My Mom and I were driving home after spending yet another day sitting at my Father’s bedside. He was dying of cancer and had been bedridden already for a year. Time seemed to completely stand still during those two years as we all moved through a variety of emotions and struggled with our thoughts.
I am reminded that at any moment during my day, someone else is in that very place where we were so long ago. In a hospital waiting room, or driving home after visiting their loved one and being given no hope of a brighter future…
As we crested the hill towards home that evening, massive fireworks exploding in the sky, greeted us. Bursting loudly in all their glory and noise, we were left confused and disoriented … because this just doesn’t happen on a normal day!
Remembering the month … then the day that we were in, we were shocked that we had completely forgotten what day it was. A day of celebration that others paid a very high price for us to enjoy.
The TV and Internet is loaded with news of horrendous stories of death, loss and grief. Wars, murders, abuse and betrayal fill our airwaves and threaten to overwhelm us with fear and worry, stealing our peace and joy.
Grief is bad enough. When great loss is experienced the certainty that life will never be the same again remains. A new normal introduces itself and we must now navigate through a myriad of emotions and jumbled thoughts as we re-orient ourselves to our daily life.
However, we can choose what we focus on. What we watch on TV, or pay money to watch in a movie theater those scenes will affect our emotions and reinforce our beliefs or fears. Whatever we entertain in our thoughts will determine what approach we take to our past experiences and what path our future mental, emotional, and physical health will take.
… whatsoever things are true, whatsoever things are honest, whatsoever things are just, whatsoever things are pure, whatsoever things are lovely, whatsoever things are of good report; if there be any virtue, and if there be any praise, think on these things.”
Just as fire lights the fuse and the firework shoots towards heaven and explodes, then scatters the sparkling colors with a loud announcement of it’s power, so do life changing moments announce themselves into our live. What meanings we put to these events will determine the journey that we take. We can heal through it … or be scarred from it.
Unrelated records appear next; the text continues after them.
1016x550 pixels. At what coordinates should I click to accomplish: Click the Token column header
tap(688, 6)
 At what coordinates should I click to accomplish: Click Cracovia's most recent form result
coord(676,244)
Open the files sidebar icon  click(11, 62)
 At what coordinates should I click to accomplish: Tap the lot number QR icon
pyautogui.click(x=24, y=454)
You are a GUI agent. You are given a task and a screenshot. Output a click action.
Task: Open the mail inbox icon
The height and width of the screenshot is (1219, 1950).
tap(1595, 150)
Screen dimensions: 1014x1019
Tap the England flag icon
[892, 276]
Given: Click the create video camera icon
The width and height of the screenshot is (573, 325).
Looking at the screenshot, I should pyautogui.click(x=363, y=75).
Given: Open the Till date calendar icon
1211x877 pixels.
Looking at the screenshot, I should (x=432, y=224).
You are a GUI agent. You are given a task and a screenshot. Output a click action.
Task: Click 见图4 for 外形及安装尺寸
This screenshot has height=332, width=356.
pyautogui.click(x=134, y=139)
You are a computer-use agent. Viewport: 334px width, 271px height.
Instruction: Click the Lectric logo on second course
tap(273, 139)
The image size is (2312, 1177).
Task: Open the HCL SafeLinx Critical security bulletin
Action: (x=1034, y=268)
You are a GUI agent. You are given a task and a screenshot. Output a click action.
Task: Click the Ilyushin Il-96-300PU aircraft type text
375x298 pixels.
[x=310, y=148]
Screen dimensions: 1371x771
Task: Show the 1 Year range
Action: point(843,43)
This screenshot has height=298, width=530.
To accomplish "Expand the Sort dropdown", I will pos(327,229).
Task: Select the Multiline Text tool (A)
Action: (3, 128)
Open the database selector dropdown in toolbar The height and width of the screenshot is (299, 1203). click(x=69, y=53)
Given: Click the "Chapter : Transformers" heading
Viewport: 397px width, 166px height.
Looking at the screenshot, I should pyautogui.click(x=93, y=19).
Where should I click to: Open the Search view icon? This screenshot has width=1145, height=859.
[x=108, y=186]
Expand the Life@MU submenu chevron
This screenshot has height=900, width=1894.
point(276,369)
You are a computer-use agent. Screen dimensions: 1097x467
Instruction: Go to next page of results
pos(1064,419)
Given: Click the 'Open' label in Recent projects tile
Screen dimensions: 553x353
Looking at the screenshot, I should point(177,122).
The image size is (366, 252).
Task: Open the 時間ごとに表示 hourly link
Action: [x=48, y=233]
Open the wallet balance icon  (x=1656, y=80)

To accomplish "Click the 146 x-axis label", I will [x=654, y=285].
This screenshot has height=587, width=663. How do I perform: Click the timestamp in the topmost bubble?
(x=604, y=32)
If we get too close to the event and embrace it while the fire burns, we’ll be scarred for life. But if we release the pain, observe it and give it its release it will impact us in a healthier way.
We have the choice to become bitter or better. To continue in grief or to grow and celebrate all that was good.
There are different stages that each of us move through too. Understanding this in regards to the grief that someone else is dealing with is something that must be understood. Their choices are their own. They cannot be helped until they ask for help.
When a person in grief encounters someone who, no matter how lovingly, says, “You need to let go. Release this.” They only hear, “Your grief and pain don’t matter. It’s not important.”
Until a person asks for help, you can only stand by and observe. To get too close to that fire will cause scarring and pain.
I miss my Dad terribly. In the beginning, I never knew when the waves of grief would overtake me, and more than once I had to pull over to the side of the road and just cry it out.
Now, I have chosen to be thankful and grateful whenever I think of him. I choose to remember his presence in my life and our life together. He left me with some great moments, funny stories and deep, philosophical thoughts. Those moments will sparkle forever, not only in myself, but in my children and grandchildren as these memories are passed on.
Just as the firework explodes in the heavens and then fades away, so the agony and intensity of that fiery trial passed away. The memory hasn’t, and now my Mother is no longer with us either. Many other challenging and painful trials have come and gone since that day. But like the trial before it, it has passed.
None of us will escape these difficult trials, but all of us have the gift of choice in how we will navigate through them. Instead of hugging the fire and scarring yourself further, stand back and wonder at the gift that was given and that will continue to give until you too pass from this place.
Make no mistake … I could not have written about that night before now. For me, it’s taken a couple of decades to wade through that event and a few others, and to learn how to make better choices on what I think about and dwell on. The key is to never give up … this too will pass.